▸ **INSTRUCTIONS TO FOLLOW**
Would you write out all of the data exactly as it appears below?

▸ **AVAILABLE DATA**

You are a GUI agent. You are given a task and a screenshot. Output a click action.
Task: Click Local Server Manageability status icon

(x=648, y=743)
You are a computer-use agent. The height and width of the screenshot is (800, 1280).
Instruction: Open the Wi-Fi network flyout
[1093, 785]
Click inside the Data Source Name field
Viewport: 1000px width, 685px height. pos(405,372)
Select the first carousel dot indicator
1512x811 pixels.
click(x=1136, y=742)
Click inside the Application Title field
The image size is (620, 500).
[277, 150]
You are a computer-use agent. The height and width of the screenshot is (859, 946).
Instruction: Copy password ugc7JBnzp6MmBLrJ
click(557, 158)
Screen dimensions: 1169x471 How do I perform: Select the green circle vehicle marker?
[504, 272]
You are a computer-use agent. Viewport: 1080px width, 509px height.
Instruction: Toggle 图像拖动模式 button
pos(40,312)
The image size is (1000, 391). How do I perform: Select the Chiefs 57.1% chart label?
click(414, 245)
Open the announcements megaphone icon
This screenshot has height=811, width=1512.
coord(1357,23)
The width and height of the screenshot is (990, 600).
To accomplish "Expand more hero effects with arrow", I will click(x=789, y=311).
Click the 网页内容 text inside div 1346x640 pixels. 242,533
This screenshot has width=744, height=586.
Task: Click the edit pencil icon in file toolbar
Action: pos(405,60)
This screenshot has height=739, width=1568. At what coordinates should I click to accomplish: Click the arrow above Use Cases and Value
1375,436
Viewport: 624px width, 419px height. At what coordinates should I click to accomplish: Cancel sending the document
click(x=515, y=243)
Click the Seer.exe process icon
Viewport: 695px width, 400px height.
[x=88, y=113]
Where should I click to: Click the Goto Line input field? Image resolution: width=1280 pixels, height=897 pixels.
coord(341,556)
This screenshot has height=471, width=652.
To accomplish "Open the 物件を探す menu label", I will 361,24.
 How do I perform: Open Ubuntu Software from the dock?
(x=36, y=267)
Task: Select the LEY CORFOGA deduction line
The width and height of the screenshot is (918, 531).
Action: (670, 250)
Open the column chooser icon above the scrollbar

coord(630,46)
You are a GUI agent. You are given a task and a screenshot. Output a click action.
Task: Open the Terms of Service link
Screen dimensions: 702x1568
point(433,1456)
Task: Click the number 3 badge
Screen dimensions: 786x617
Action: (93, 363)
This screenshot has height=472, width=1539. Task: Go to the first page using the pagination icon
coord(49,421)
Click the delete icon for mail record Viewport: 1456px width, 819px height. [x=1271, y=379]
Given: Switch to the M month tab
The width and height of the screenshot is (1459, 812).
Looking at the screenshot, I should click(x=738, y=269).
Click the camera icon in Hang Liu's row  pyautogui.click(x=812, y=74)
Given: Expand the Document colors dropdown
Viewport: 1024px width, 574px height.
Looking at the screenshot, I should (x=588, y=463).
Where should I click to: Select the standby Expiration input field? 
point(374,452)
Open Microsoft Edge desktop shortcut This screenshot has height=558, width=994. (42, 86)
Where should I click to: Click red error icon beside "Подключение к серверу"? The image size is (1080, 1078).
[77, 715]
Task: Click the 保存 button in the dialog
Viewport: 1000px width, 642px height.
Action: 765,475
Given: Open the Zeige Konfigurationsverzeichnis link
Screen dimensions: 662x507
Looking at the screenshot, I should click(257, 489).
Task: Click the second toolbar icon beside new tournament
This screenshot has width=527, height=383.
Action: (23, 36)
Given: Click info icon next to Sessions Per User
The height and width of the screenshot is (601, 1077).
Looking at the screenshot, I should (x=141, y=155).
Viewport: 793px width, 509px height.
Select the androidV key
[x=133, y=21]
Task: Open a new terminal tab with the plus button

▸ **WRITTEN RESPONSE**
You are a GUI agent. You are given a task and a screenshot. Output a click action.
Task: Click Local Server Manageability status icon

(x=648, y=743)
You are a computer-use agent. The height and width of the screenshot is (800, 1280).
Instruction: Open the Wi-Fi network flyout
[1093, 785]
Click inside the Data Source Name field
Viewport: 1000px width, 685px height. pos(405,372)
Select the first carousel dot indicator
1512x811 pixels.
click(x=1136, y=742)
Click inside the Application Title field
The image size is (620, 500).
[277, 150]
You are a computer-use agent. The height and width of the screenshot is (859, 946).
Instruction: Copy password ugc7JBnzp6MmBLrJ
click(557, 158)
Screen dimensions: 1169x471 How do I perform: Select the green circle vehicle marker?
[504, 272]
You are a computer-use agent. Viewport: 1080px width, 509px height.
Instruction: Toggle 图像拖动模式 button
pos(40,312)
The image size is (1000, 391). How do I perform: Select the Chiefs 57.1% chart label?
click(414, 245)
Open the announcements megaphone icon
This screenshot has height=811, width=1512.
coord(1357,23)
The width and height of the screenshot is (990, 600).
To accomplish "Expand more hero effects with arrow", I will click(x=789, y=311).
Click the 网页内容 text inside div 1346x640 pixels. 242,533
This screenshot has width=744, height=586.
Task: Click the edit pencil icon in file toolbar
Action: pos(405,60)
This screenshot has height=739, width=1568. At what coordinates should I click to accomplish: Click the arrow above Use Cases and Value
1375,436
Viewport: 624px width, 419px height. At what coordinates should I click to accomplish: Cancel sending the document
click(x=515, y=243)
Click the Seer.exe process icon
Viewport: 695px width, 400px height.
[x=88, y=113]
Where should I click to: Click the Goto Line input field? Image resolution: width=1280 pixels, height=897 pixels.
coord(341,556)
This screenshot has height=471, width=652.
To accomplish "Open the 物件を探す menu label", I will 361,24.
 How do I perform: Open Ubuntu Software from the dock?
(x=36, y=267)
Task: Select the LEY CORFOGA deduction line
The width and height of the screenshot is (918, 531).
Action: (670, 250)
Open the column chooser icon above the scrollbar

coord(630,46)
You are a GUI agent. You are given a task and a screenshot. Output a click action.
Task: Open the Terms of Service link
Screen dimensions: 702x1568
point(433,1456)
Task: Click the number 3 badge
Screen dimensions: 786x617
Action: (93, 363)
This screenshot has height=472, width=1539. Task: Go to the first page using the pagination icon
coord(49,421)
Click the delete icon for mail record Viewport: 1456px width, 819px height. [x=1271, y=379]
Given: Switch to the M month tab
The width and height of the screenshot is (1459, 812).
Looking at the screenshot, I should click(x=738, y=269).
Click the camera icon in Hang Liu's row  pyautogui.click(x=812, y=74)
Given: Expand the Document colors dropdown
Viewport: 1024px width, 574px height.
Looking at the screenshot, I should (x=588, y=463).
Where should I click to: Select the standby Expiration input field? 
point(374,452)
Open Microsoft Edge desktop shortcut This screenshot has height=558, width=994. (42, 86)
Where should I click to: Click red error icon beside "Подключение к серверу"? The image size is (1080, 1078).
[77, 715]
Task: Click the 保存 button in the dialog
Viewport: 1000px width, 642px height.
Action: 765,475
Given: Open the Zeige Konfigurationsverzeichnis link
Screen dimensions: 662x507
Looking at the screenshot, I should click(257, 489).
Task: Click the second toolbar icon beside new tournament
This screenshot has width=527, height=383.
Action: (23, 36)
Given: Click info icon next to Sessions Per User
The height and width of the screenshot is (601, 1077).
Looking at the screenshot, I should (x=141, y=155).
Viewport: 793px width, 509px height.
Select the androidV key
[x=133, y=21]
Task: Open a new terminal tab with the plus button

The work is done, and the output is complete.